There are more Cape Verdeans living outside Cape Verde than inside it. Nearly a million people abroad, around 530,000 at home. The islands look like a postcard, but their whole history runs on one hard fact: for centuries, the main thing to do here was leave.
When Portuguese settlers landed on these ten islands off West Africa in 1462, nobody lived there. No people, no big animals, just volcanic rock rising out of the Atlantic. The town they built on Santiago, Ribeira Grande (now called Cidade Velha), became the first lasting European settlement anywhere in the tropics. Within a hundred years it was one of the richest cities Portugal had, and the money came from a single trade: enslaved Africans, shipped through here on the way to the Americas.
The name is a little ironic. "Cabo Verde" means green cape, taken from a green point of land on the coast of Senegal a few hundred miles east. The islands themselves are mostly bone dry. Rain can fail for years, and the famines that followed killed tens of thousands at a time. Each drought pushed another wave of people onto boats headed for New England whaling ports, Lisbon, Rotterdam, Dakar. The biggest Cape Verdean community on earth now sits in Massachusetts and Rhode Island, not on the islands.
That history is why the music sounds the way it does.

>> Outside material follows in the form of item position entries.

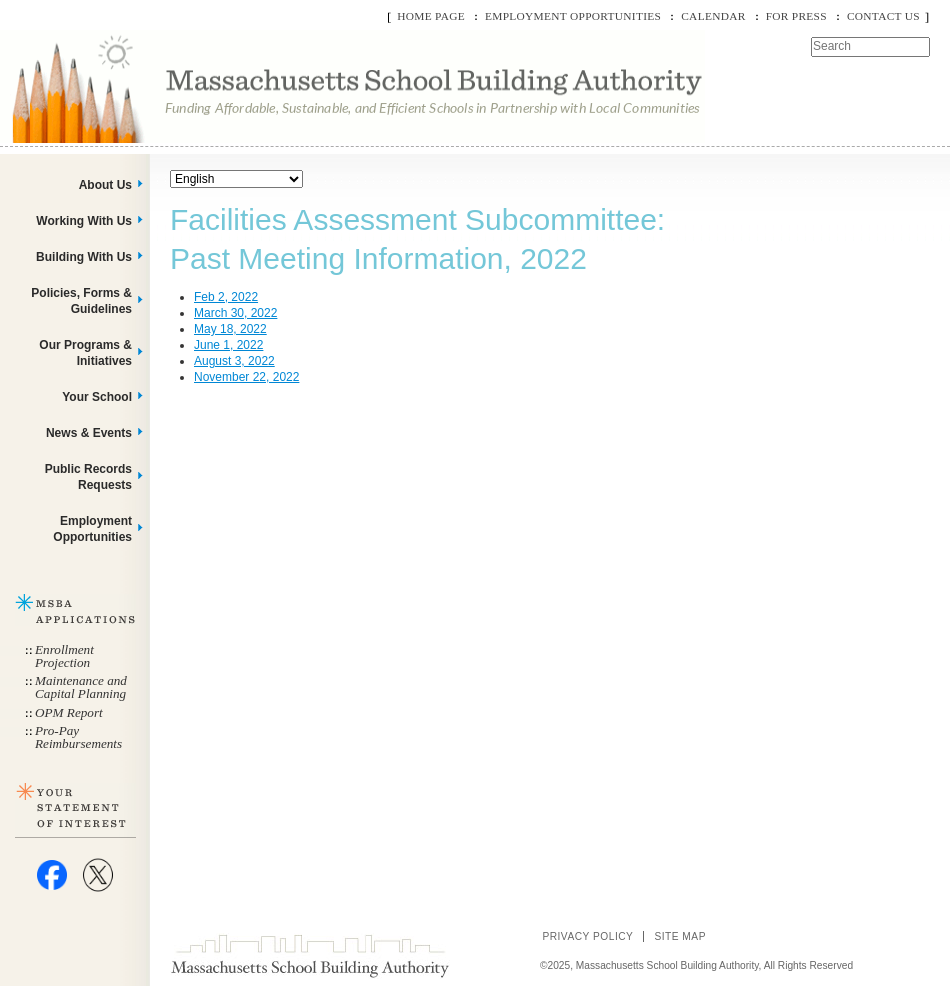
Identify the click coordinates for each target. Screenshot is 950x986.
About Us (105, 185)
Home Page (431, 16)
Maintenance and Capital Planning (81, 687)
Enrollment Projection (64, 656)
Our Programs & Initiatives (85, 353)
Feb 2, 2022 (226, 297)
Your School (97, 397)
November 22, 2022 (246, 377)
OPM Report (69, 712)
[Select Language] (236, 179)
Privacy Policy (587, 936)
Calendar (713, 16)
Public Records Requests (88, 477)
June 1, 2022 (228, 345)
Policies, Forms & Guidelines (81, 301)
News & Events (89, 433)
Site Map (680, 936)
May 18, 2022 (230, 329)
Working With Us (84, 221)
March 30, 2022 (235, 313)
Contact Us (883, 16)
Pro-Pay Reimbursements (78, 737)
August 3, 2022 (234, 361)
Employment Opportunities (573, 16)
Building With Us (84, 257)
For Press (796, 16)
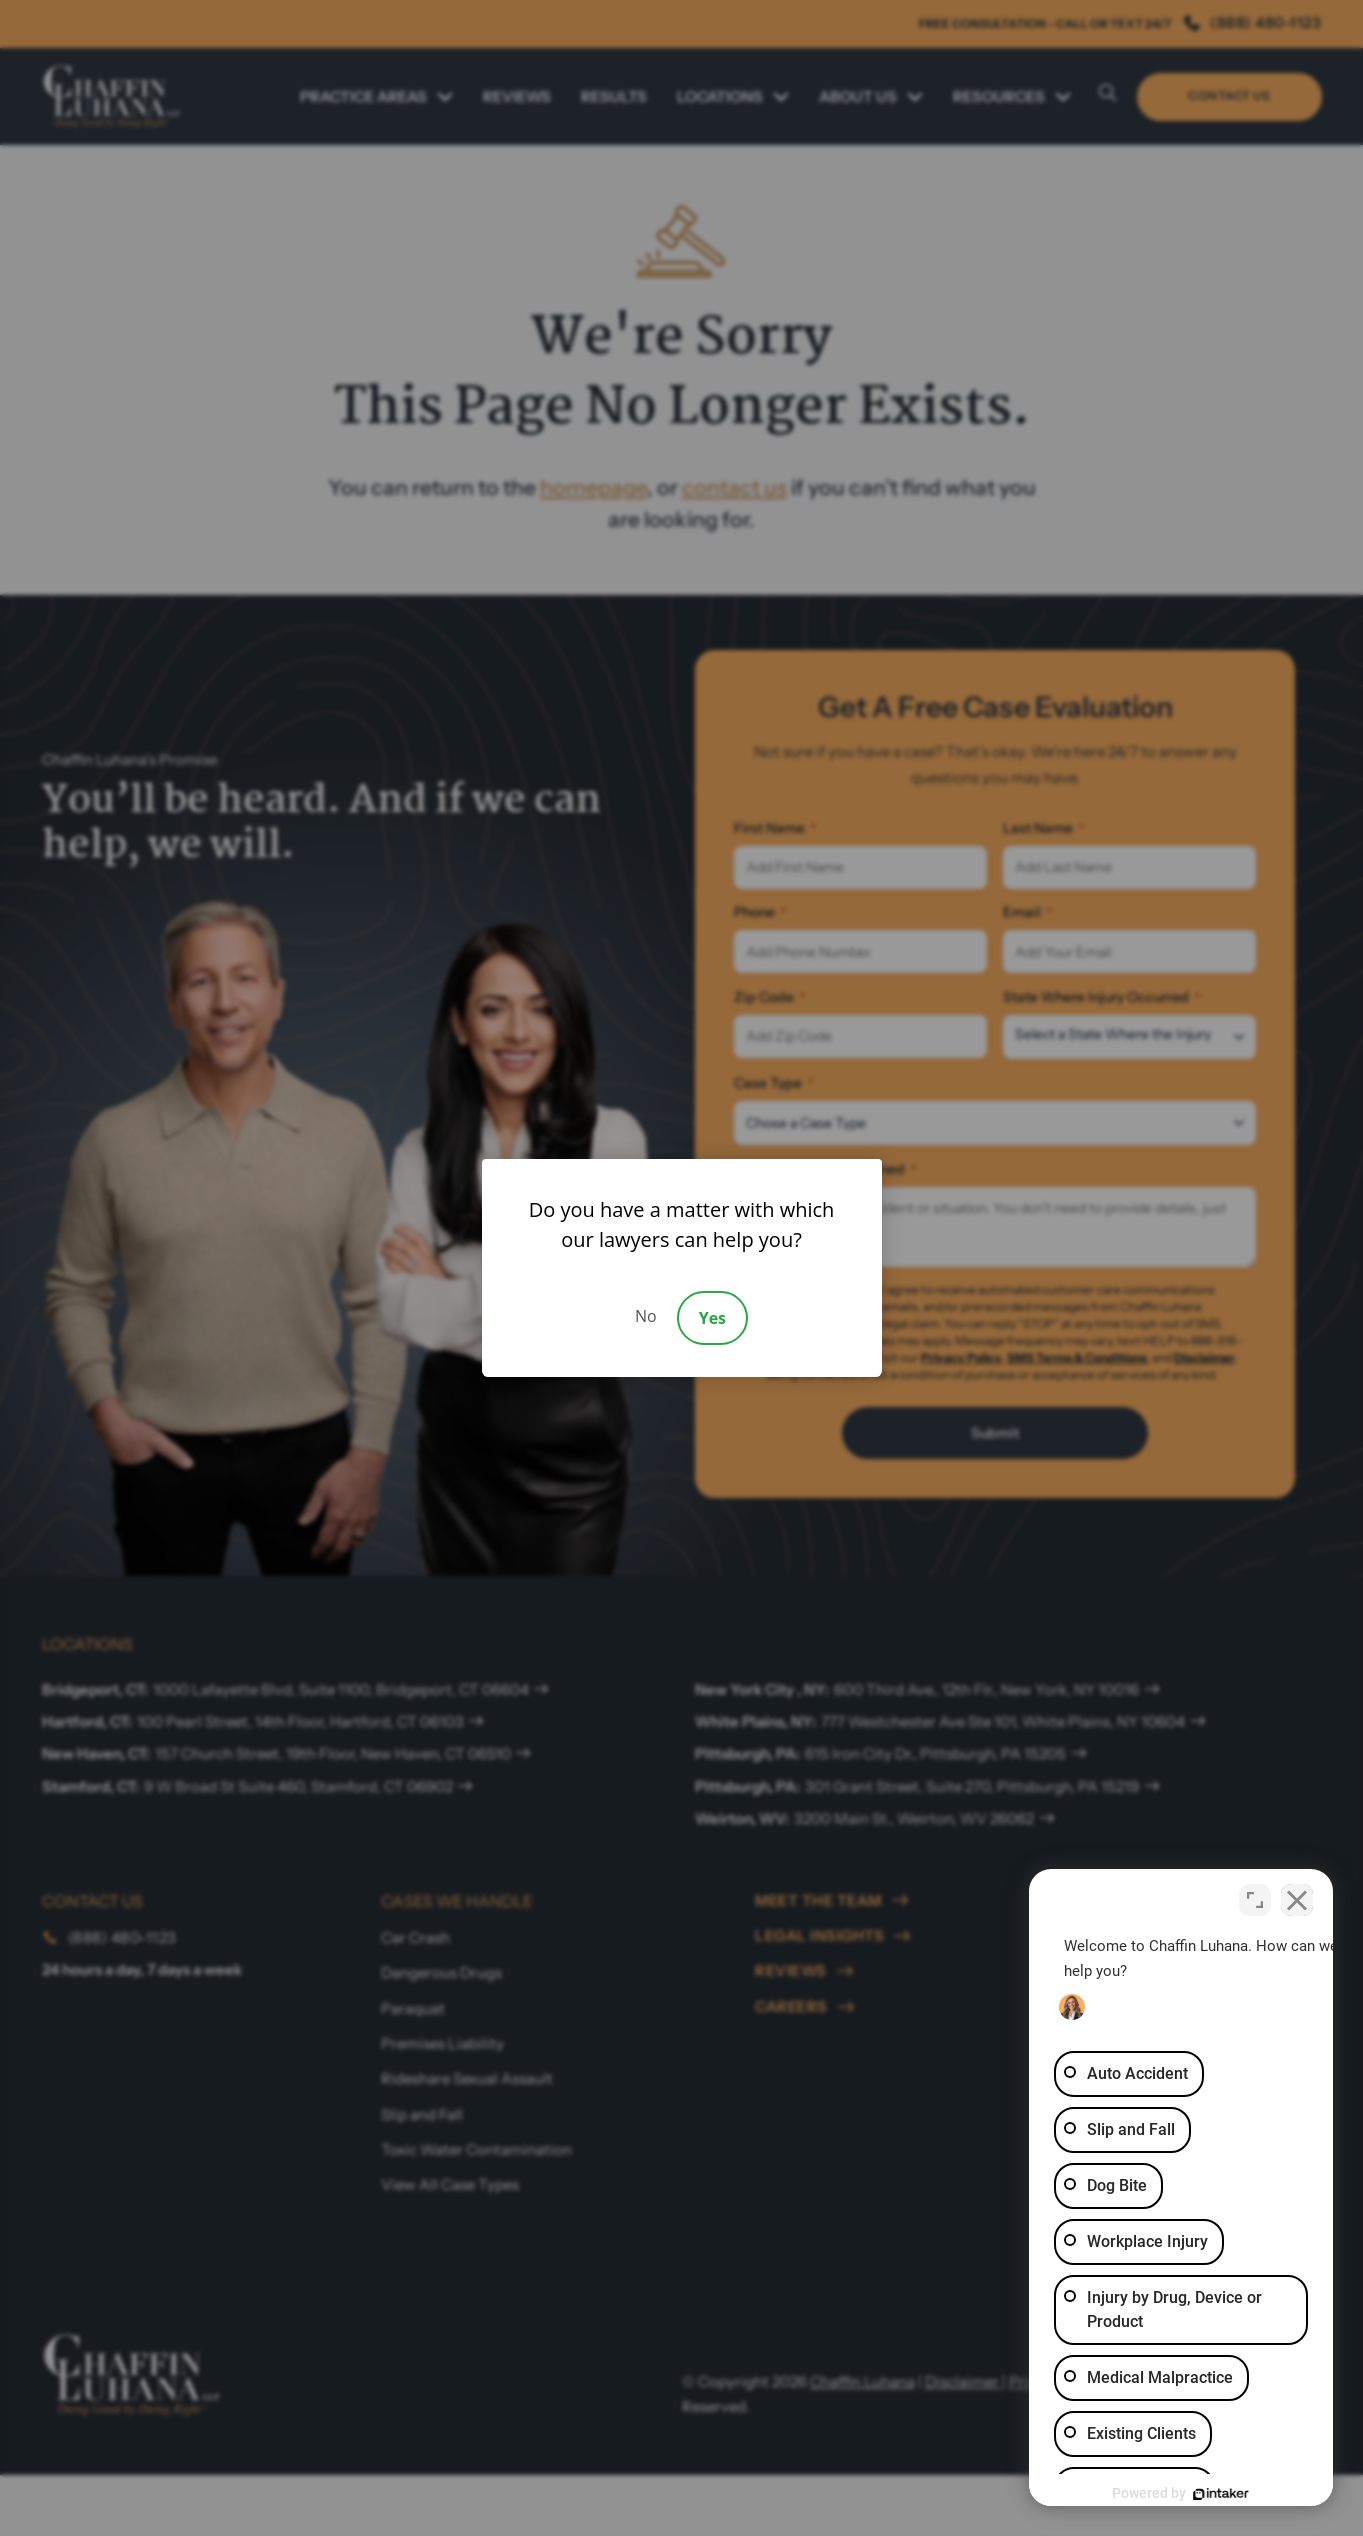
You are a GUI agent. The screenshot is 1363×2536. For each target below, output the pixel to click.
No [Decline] (646, 1316)
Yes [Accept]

Morna, the slow guitar-and-voice style Cesária Évora carried around the world, comes down to one word: sodade, Creole for the ache of missing a person or a place you might never reach. UNESCO added it to its heritage list in 2019. A whole style of music built around goodbye.
The modern story runs the other way. These small, resource-poor islands became one of Africa's steadiest democracies, with power passing peacefully between two parties since 1991. In 2007 Cape Verde became only the second country ever to leave the UN's "least developed" list, after Botswana. Tourism now brings in about a quarter of the economy, money sent home by Cape Verdeans abroad covers close to a tenth more, and over 90% of the food arrives by ship.
And on the island of Fogo, people live inside an active volcano. When Pico do Fogo erupted in 2014, lava swallowed two villages and the only road in, and buried the school under rock. Everyone got out alive. Then they moved back onto the cooled lava and replanted the vineyards, because that volcanic soil grows what nothing else on the islands can. They keep rebuilding on the thing that keeps destroying them.